What you will do:
Arrange the lines below as a numbered list, omitting any blank lines.

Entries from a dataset
- - - - -
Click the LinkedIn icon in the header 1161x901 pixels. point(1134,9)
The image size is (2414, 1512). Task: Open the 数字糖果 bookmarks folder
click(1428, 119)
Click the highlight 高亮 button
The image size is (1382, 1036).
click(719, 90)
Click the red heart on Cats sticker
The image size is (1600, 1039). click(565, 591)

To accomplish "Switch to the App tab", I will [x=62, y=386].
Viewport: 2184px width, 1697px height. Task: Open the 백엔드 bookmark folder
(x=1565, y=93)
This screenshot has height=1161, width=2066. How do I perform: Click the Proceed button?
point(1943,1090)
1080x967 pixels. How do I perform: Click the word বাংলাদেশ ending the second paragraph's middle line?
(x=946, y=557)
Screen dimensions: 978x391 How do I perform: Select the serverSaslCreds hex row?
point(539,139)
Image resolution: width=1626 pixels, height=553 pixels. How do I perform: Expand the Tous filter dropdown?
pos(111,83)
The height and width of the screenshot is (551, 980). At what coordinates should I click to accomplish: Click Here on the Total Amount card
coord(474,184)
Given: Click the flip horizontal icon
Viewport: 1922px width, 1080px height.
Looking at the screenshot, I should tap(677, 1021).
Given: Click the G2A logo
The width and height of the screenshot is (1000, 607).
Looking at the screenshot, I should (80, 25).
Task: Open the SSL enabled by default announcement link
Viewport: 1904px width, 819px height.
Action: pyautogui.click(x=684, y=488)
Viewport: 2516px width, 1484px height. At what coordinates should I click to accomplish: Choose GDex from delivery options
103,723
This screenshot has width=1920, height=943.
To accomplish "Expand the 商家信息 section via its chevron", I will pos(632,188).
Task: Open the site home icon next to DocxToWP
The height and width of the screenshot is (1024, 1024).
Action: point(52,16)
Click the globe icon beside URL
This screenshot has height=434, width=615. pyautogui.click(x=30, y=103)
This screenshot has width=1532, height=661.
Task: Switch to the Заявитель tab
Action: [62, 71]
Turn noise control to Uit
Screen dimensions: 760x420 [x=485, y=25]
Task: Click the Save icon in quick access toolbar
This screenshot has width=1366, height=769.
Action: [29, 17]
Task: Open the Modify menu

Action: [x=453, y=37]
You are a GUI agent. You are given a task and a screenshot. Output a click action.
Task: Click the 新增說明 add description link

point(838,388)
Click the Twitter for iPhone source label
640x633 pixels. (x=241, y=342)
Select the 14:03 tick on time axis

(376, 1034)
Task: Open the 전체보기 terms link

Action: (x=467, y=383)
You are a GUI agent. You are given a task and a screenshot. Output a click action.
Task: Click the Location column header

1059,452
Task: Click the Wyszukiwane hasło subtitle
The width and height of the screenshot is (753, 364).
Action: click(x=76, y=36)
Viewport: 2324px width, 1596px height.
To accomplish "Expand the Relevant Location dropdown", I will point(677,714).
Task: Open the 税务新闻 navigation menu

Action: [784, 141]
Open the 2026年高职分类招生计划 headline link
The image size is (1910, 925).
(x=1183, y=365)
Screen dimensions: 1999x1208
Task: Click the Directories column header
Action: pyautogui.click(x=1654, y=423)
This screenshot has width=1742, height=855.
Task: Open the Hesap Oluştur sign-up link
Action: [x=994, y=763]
- - - - -
Task answer:
1. Click the LinkedIn icon in the header 1161x901 pixels. point(1134,9)
2. The image size is (2414, 1512). Task: Open the 数字糖果 bookmarks folder
3. click(1428, 119)
4. Click the highlight 高亮 button
5. The image size is (1382, 1036).
6. click(719, 90)
7. Click the red heart on Cats sticker
8. The image size is (1600, 1039). click(565, 591)
9. To accomplish "Switch to the App tab", I will [x=62, y=386].
10. Viewport: 2184px width, 1697px height. Task: Open the 백엔드 bookmark folder
11. (x=1565, y=93)
12. This screenshot has height=1161, width=2066. How do I perform: Click the Proceed button?
13. point(1943,1090)
14. 1080x967 pixels. How do I perform: Click the word বাংলাদেশ ending the second paragraph's middle line?
15. (x=946, y=557)
16. Screen dimensions: 978x391 How do I perform: Select the serverSaslCreds hex row?
17. point(539,139)
18. Image resolution: width=1626 pixels, height=553 pixels. How do I perform: Expand the Tous filter dropdown?
19. pos(111,83)
20. The height and width of the screenshot is (551, 980). At what coordinates should I click to accomplish: Click Here on the Total Amount card
21. coord(474,184)
22. Given: Click the flip horizontal icon
23. Viewport: 1922px width, 1080px height.
24. Looking at the screenshot, I should tap(677, 1021).
25. Given: Click the G2A logo
26. The width and height of the screenshot is (1000, 607).
27. Looking at the screenshot, I should (80, 25).
28. Task: Open the SSL enabled by default announcement link
29. Viewport: 1904px width, 819px height.
30. Action: pyautogui.click(x=684, y=488)
31. Viewport: 2516px width, 1484px height. At what coordinates should I click to accomplish: Choose GDex from delivery options
32. 103,723
33. This screenshot has width=1920, height=943.
34. To accomplish "Expand the 商家信息 section via its chevron", I will pos(632,188).
35. Task: Open the site home icon next to DocxToWP
36. The height and width of the screenshot is (1024, 1024).
37. Action: point(52,16)
38. Click the globe icon beside URL
39. This screenshot has height=434, width=615. pyautogui.click(x=30, y=103)
40. This screenshot has width=1532, height=661.
41. Task: Switch to the Заявитель tab
42. Action: [62, 71]
43. Turn noise control to Uit
44. Screen dimensions: 760x420 [x=485, y=25]
45. Task: Click the Save icon in quick access toolbar
46. This screenshot has width=1366, height=769.
47. Action: [29, 17]
48. Task: Open the Modify menu
49. Action: [x=453, y=37]
50. You are a GUI agent. You are given a task and a screenshot. Output a click action.
51. Task: Click the 新增說明 add description link
52. point(838,388)
53. Click the Twitter for iPhone source label
54. 640x633 pixels. (x=241, y=342)
55. Select the 14:03 tick on time axis
56. (376, 1034)
57. Task: Open the 전체보기 terms link
58. Action: (x=467, y=383)
59. You are a GUI agent. You are given a task and a screenshot. Output a click action.
60. Task: Click the Location column header
61. 1059,452
62. Task: Click the Wyszukiwane hasło subtitle
63. The width and height of the screenshot is (753, 364).
64. Action: click(x=76, y=36)
65. Viewport: 2324px width, 1596px height.
66. To accomplish "Expand the Relevant Location dropdown", I will point(677,714).
67. Task: Open the 税务新闻 navigation menu
68. Action: [784, 141]
69. Open the 2026年高职分类招生计划 headline link
70. The image size is (1910, 925).
71. (x=1183, y=365)
72. Screen dimensions: 1999x1208
73. Task: Click the Directories column header
74. Action: pyautogui.click(x=1654, y=423)
75. This screenshot has width=1742, height=855.
76. Task: Open the Hesap Oluştur sign-up link
77. Action: [x=994, y=763]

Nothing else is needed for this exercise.